## WHAT IS BEING ASKED
Reproduce word for word the stretch from the line containing "Given: Click the" through the line containing "Looking at the", and leave the pictures out of your copy.

## GIVEN RECORDS
-- Start --

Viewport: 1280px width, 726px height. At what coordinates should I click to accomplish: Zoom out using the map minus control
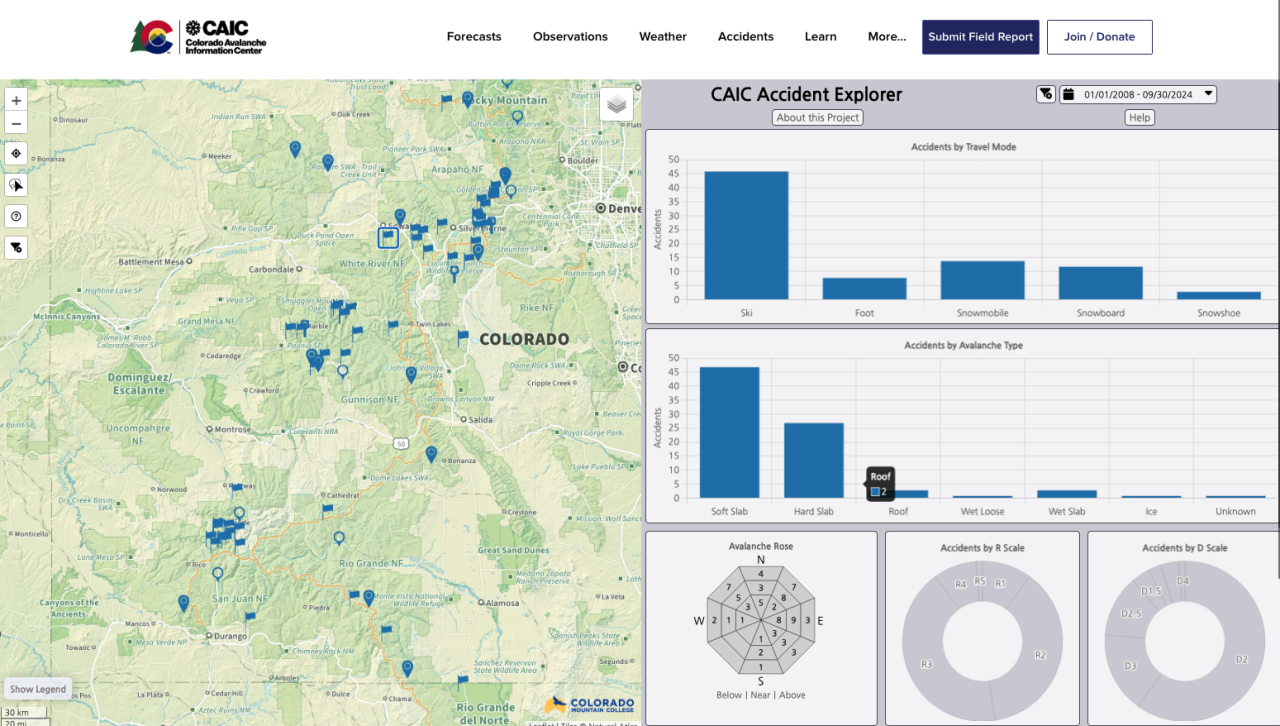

-- End --
-- Start --

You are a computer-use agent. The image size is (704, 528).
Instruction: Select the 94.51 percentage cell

-- End --
-- Start --

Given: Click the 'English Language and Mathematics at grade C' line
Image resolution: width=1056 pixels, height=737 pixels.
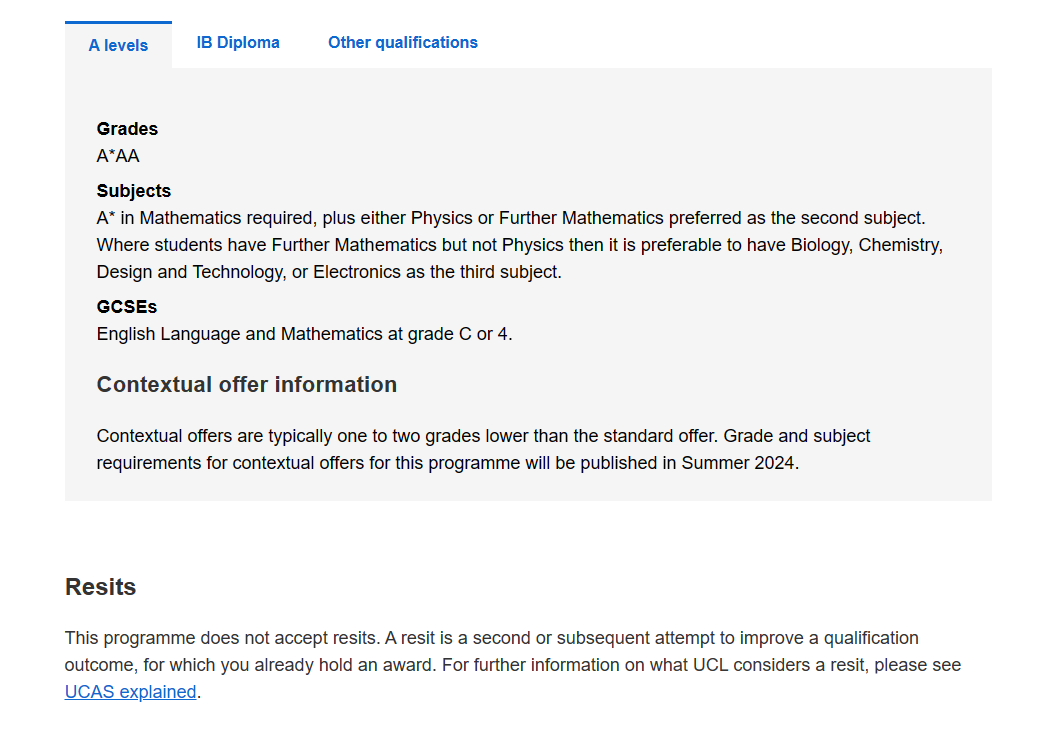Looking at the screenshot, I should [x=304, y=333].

-- End --

## REPLY TO THE EXERCISE
Given: Click the 'English Language and Mathematics at grade C' line
Image resolution: width=1056 pixels, height=737 pixels.
Looking at the screenshot, I should [x=304, y=333].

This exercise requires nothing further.